Page:
start

Apparatus for removing material from a roll of a fiber processing machine

Abstract

A fiber processing machine includes a clothed roll entraining fiber material thereon; a roll cover circumferentially partially surrounding the roll and defining an annular clearance therewith; a transfer opening provided in the roll cover for admitting fiber material to the roll; a waste discharge opening provided in the roll cover for removing waste from the clearance; a fiber removal opening provided in the roll cover downstream of the waste discharge opening as viewed in the direction of roll rotation; an arrangement for generating an air stream for doffing fiber material from the roll and for discharging doffed fiber material through the fiber removal opening; an arrangement for varying a strength of the air stream at the fiber removal opening; and an arrangement for varying the extent of waste removal through the waste discharge opening.

Description

CROSS REFERENCE TO RELATED APPLICATION

This application claims the priority of German Application No. 101 22 459.1 filed May 9, 2001, which is incorporated herein by reference.

BACKGROUND OF THE INVENTION

This invention relates to an apparatus integrated in a fiber processing machine, such as a card, a cleaner, an opener or the like for fiber material such as cotton and chemical fibers. The fiber processing machine has roll cover elements associated with a rapidly rotating roll. Between the cover elements a plurality of openings are provided. A first opening serves for the discharge of foreign bodies, such as trash, seed fragments, leaf fragments and the like whereas a second opening which is arranged downstream of the first opening as viewed in the rotary direction of the roll, serves for discharging fiber material by an air stream.

German patent document No. 1 114 127 describes an apparatus in which the fiber tufts, freed from a preponderant part of foreign bodies, are brought on a doffer in the effective zone of an air stream which carries the fiber tufts to a screening drum separator or a pneumatic transport device. The doffer has a sawtooth-like clothing whose teeth are inclined in the direction of roll rotation so that the fiber web attached to the teeth is readily removed by the suction air stream. The air stream is drawn from the outside through a gap. It is a disadvantage of such a prior art construction that it is not possible to vary the air stream. An outlet opening for the foreign bodies in the cover for the doffer is not present because the fiber material on the doffer has already been substantially cleaned.

SUMMARY OF THE INVENTION

It is an object of the invention to provide an apparatus of the above-outlined type from which the discussed disadvantages are eliminated and which, in particular, makes possible a variation of the fiber-doffing air stream and also provides for an improved waste quality at an outlet opening.

end

What this task involves:
Name every opening that the patent's abstract says is provided in the roll cover. The listing that comes next has nothing to do with the patent text.

Data:
start

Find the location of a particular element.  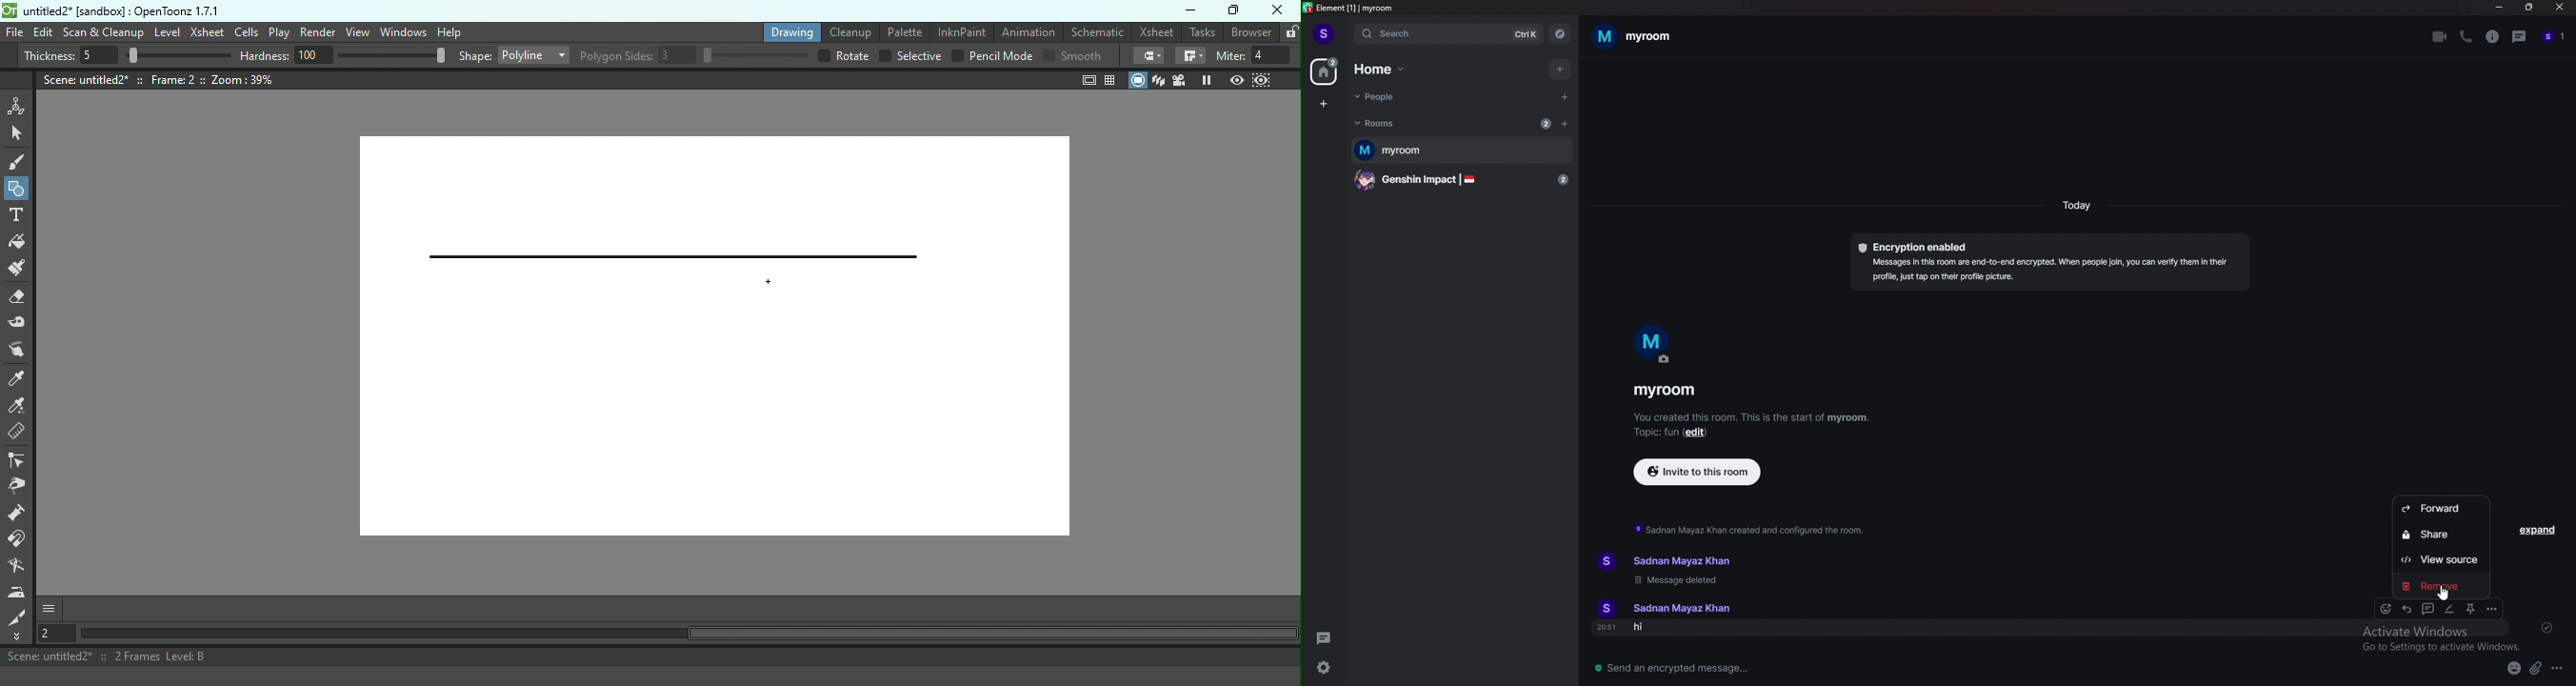

send an encrypted message... is located at coordinates (1698, 669).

end

Response:
Transfer opening, waste discharge opening, fiber removal opening.